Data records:
######
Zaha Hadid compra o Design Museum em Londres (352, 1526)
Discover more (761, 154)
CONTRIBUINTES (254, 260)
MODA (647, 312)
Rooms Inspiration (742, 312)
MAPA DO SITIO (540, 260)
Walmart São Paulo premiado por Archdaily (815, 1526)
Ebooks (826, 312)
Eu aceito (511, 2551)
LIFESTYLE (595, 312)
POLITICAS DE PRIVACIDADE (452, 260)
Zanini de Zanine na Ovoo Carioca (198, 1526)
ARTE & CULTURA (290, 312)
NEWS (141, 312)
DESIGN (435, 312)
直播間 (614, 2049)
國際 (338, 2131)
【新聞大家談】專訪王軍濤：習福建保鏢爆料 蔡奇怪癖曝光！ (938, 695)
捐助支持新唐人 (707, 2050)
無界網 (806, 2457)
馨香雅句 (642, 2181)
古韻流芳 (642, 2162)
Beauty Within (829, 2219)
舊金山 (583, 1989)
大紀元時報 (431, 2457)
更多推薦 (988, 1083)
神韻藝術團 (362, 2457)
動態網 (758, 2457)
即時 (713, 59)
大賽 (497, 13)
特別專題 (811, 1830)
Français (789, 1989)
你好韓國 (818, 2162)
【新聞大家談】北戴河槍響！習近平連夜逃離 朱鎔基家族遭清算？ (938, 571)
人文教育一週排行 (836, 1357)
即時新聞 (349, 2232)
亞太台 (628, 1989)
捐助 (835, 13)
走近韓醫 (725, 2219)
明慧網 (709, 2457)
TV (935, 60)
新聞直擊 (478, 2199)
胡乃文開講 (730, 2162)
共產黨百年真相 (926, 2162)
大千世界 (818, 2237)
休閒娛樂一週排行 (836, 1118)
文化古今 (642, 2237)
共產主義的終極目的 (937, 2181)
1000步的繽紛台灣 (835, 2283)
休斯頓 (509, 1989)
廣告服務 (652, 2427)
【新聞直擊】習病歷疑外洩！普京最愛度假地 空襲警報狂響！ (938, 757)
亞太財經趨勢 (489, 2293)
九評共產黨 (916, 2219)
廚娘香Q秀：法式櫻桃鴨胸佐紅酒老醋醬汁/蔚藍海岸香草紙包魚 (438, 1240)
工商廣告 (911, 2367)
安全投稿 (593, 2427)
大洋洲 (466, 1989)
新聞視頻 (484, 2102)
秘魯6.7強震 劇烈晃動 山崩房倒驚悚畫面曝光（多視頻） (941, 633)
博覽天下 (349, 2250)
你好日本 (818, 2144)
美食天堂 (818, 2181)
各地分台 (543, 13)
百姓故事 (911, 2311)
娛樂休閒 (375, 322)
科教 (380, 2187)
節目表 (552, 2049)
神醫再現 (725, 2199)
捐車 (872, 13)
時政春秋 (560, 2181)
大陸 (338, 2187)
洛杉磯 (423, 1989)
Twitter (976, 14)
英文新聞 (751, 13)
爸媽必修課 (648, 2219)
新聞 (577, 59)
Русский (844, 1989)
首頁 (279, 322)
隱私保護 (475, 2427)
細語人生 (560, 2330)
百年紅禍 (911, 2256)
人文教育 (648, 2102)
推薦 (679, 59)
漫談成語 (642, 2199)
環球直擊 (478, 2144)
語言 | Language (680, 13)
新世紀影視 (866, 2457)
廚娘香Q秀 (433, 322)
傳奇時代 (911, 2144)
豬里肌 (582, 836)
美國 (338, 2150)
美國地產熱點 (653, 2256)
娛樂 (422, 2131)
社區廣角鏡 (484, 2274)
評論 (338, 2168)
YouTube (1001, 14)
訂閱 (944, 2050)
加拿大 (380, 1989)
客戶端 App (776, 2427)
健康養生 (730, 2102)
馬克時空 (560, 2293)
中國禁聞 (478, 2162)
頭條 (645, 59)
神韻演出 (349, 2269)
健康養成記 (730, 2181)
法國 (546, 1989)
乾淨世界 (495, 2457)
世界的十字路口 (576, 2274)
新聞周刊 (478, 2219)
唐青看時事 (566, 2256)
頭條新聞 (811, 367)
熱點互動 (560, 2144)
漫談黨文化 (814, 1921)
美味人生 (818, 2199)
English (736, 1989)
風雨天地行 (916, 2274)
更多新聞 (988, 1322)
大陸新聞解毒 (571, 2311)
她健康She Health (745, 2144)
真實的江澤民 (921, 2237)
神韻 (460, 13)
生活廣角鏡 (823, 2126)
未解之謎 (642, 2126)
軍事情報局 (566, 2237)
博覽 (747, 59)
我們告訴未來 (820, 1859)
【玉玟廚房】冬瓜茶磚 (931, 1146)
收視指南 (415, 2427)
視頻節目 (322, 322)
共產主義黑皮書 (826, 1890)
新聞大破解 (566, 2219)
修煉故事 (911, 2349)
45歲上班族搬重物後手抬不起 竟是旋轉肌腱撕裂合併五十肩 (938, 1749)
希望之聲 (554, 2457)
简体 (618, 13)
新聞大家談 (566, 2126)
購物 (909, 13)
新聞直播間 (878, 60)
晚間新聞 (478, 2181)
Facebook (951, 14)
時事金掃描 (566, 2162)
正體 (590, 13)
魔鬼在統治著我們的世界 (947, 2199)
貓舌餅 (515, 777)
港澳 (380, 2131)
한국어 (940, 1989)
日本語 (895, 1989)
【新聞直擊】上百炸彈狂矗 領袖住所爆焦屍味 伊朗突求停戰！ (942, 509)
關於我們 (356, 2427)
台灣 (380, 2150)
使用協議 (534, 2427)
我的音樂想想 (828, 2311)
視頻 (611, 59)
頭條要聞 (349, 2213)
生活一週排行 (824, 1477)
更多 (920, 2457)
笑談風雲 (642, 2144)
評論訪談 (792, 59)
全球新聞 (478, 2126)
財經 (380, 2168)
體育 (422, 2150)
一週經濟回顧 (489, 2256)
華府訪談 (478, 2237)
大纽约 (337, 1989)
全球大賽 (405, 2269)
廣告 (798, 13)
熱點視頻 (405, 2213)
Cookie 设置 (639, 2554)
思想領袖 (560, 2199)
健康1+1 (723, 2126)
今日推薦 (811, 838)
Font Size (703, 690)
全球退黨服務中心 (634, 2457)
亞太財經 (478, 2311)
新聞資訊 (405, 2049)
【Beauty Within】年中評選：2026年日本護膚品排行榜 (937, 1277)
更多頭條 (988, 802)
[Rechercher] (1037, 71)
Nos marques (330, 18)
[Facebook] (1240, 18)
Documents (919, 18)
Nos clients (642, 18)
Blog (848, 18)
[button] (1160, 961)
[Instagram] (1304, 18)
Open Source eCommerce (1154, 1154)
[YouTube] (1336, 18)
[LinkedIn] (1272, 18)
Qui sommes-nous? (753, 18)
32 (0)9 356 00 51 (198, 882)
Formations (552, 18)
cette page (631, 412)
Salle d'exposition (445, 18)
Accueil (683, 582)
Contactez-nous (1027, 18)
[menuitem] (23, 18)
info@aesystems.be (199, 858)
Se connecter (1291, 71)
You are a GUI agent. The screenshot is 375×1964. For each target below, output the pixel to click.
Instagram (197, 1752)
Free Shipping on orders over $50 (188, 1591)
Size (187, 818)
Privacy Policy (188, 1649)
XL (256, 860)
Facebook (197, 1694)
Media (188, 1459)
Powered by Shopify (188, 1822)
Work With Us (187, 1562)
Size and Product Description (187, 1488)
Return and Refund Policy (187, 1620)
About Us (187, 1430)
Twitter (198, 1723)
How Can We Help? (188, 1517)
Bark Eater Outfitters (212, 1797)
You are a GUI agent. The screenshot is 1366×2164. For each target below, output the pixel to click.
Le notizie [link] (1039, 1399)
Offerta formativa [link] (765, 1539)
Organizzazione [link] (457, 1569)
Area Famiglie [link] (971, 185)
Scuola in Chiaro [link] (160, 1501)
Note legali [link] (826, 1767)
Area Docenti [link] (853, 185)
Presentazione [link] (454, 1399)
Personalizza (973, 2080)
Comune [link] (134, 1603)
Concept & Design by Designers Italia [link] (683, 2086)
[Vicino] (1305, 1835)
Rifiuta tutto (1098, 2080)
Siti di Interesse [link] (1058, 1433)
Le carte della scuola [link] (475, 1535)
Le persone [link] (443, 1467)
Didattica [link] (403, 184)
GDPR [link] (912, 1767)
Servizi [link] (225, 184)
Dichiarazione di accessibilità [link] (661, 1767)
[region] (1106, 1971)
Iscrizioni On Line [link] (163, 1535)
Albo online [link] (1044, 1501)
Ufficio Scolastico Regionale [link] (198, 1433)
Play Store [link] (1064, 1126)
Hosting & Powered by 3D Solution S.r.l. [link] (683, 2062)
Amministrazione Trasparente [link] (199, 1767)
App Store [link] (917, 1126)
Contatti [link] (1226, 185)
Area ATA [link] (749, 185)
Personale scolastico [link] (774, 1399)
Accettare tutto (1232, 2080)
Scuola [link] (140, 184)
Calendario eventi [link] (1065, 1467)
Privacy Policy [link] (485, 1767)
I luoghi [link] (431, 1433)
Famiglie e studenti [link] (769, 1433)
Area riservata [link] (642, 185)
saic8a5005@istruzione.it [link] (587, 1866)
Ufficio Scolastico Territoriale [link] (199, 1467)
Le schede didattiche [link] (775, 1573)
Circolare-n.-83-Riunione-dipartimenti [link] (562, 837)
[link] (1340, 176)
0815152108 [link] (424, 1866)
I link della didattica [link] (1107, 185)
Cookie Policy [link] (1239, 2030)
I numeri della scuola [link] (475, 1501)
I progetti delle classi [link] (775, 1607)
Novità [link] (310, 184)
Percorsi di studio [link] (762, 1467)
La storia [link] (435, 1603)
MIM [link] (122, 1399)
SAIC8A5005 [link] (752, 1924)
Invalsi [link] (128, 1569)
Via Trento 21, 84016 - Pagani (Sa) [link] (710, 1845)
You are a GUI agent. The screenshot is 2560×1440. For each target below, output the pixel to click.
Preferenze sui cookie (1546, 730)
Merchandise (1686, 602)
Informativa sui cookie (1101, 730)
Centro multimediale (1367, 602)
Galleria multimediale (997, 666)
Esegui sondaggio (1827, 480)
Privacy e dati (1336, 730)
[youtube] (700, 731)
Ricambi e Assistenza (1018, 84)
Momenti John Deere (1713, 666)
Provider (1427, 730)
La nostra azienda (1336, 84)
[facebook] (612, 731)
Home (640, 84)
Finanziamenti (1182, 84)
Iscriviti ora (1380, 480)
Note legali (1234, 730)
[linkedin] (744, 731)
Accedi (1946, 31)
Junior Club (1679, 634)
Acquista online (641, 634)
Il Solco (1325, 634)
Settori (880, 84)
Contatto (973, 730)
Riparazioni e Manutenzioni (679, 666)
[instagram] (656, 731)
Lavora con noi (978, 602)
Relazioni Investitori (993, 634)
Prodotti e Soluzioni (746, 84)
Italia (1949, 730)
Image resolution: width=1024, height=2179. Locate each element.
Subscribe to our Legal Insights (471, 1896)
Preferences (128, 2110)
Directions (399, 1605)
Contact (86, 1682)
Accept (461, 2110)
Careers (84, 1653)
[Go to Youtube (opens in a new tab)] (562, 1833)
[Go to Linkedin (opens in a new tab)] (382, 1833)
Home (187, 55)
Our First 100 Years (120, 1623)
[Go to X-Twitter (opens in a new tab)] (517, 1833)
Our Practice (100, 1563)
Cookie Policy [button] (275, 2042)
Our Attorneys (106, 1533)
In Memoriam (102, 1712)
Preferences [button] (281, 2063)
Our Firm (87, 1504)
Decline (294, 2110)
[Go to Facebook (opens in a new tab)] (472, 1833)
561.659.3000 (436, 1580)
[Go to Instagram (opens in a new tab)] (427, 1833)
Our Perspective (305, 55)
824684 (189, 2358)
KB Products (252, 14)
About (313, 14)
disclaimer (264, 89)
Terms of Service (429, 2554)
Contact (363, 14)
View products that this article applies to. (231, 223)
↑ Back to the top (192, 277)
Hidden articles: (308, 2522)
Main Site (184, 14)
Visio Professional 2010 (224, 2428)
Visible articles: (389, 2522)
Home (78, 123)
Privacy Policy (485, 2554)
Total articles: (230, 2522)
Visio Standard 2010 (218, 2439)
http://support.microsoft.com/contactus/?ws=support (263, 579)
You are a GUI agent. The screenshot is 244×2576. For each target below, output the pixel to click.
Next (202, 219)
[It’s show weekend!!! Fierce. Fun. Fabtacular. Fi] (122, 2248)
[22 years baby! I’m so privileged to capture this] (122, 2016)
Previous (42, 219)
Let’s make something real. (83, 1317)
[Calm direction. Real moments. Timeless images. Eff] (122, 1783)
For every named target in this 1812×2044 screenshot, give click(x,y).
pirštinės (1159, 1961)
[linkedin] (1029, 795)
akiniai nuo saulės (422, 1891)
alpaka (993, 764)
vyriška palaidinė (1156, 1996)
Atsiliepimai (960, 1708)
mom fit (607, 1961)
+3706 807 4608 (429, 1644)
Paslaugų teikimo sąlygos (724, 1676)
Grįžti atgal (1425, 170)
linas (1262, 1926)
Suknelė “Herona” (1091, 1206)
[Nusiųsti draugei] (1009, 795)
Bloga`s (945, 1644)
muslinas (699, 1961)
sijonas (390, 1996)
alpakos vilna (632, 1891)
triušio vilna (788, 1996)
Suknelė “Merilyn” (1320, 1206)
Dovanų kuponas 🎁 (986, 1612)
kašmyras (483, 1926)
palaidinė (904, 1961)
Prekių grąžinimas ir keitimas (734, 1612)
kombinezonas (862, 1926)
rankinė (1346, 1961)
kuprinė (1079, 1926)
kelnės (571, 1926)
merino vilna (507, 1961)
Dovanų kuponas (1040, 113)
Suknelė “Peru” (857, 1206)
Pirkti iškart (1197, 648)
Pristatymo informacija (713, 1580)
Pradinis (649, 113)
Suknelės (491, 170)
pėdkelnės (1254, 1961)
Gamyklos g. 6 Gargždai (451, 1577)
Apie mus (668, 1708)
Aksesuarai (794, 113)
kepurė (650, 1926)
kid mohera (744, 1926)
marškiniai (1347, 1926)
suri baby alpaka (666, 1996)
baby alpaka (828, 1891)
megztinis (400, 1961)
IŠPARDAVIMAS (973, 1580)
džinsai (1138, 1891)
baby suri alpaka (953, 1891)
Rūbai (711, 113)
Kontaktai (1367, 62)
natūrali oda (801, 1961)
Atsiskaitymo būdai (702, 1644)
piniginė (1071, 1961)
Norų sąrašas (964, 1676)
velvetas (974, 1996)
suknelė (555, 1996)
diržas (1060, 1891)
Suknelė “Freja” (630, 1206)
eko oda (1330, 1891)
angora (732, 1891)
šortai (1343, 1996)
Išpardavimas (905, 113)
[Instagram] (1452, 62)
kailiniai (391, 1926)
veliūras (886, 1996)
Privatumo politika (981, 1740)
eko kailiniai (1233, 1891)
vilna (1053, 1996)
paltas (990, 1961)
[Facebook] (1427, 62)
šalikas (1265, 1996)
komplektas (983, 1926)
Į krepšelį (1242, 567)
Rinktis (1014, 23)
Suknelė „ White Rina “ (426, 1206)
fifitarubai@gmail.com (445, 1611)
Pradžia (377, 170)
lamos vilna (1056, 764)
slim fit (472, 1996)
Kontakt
######
All the lines that hold the word "button" must appear in the answer, copied from the records.

[button] (1160, 961)
Cookie Policy [button] (275, 2042)
Preferences [button] (281, 2063)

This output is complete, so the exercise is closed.